Treatments for the mitochondrial disease may include:
Vitamins and supplements, including Coenzyme Q10; B complex vitamins, especially thiamine (B1) and riboflavin (B2); Alpha lipoic acid; L-carnitine (Carnitor); Creatine; and L-Arginine.
Exercises, including both endurance exercises and resistance/strength training. These are done to increase muscle size and strength. Endurance exercises include walking, running, swimming, dancing, cycling and others. Resistance/strength training include exercises such as sit-ups, arm curls, knee extensions, weight lifting and others.
Conserving energy: Don’t try to do too much in a short period of time. Pace yourself.
Other treatments: These may include speech therapy, physical therapy, respiratory therapy, and occupational therapy.
Avoid situations that can make your medical condition worse. These include: exposure to cold and/or heat; starvation; lack of sleep; stressful situations; and use of alcohol, cigarettes and monosodium glutamate (MSG, a flavor enhancer commonly added to Chinese food, canned vegetables, soups, and processed meats).
Prevention of Mitochondrial disease
- The transmission of mitochondrial disease is dependent on the proportion of mutated mtDNA carried by the affected mother’s egg.

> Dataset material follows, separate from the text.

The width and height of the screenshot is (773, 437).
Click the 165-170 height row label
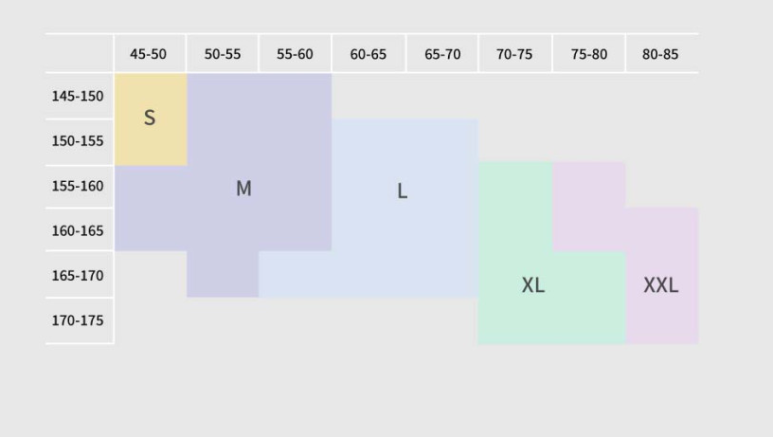point(78,276)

Homoplasmic mutations will be transmitted to each child in a homoplasmic state.
- However, in women with heteroplasmic mutation loads, the level transmitted to their children is more difficult to predict. The only methods to avoid transmission of mutated mtDNA are those dependent on egg donation, including mitochondrial donation where there remains a small risk of mutation carryover.
- Other methods such as PGD are risk reduction procedures and are unlikely to completely prevent transmission of the mutated mtDNA. Preimplantation genetic diagnosis and/or prenatal diagnosis are offered to women who have heteroplasmic mtDNA mutations but are aiming to use their own eggs to have a baby and women having a mitochondrial disease due to a nuclear mutation.
- A preimplantation genetic diagnosis may be offered as part of an in vitro fertilization (IVF) cycle prior to the pregnancy. Prenatal diagnosis will be carried out when the pregnancy has been established for some time (chorionic villus sampling at 11-12 weeks’ gestation or amniocentesis at 15-17 weeks).
- However, none of these techniques can be offered to women with homoplasmic mutations. Mitochondrial donation is a new approach to prevent the transmission of mutated mtDNA from mother to child.
- The pronuclei, containing the nDNA of both parents, are removed from the fertilized egg and placed into a donor egg containing healthy mtDNA and from which the pronuclei have been removed, a technique known as pronuclear transfer. Alternatively, this IVF technique can be performed before fertilization using maternal spindle transfer and this may be ethically more acceptable to some couples.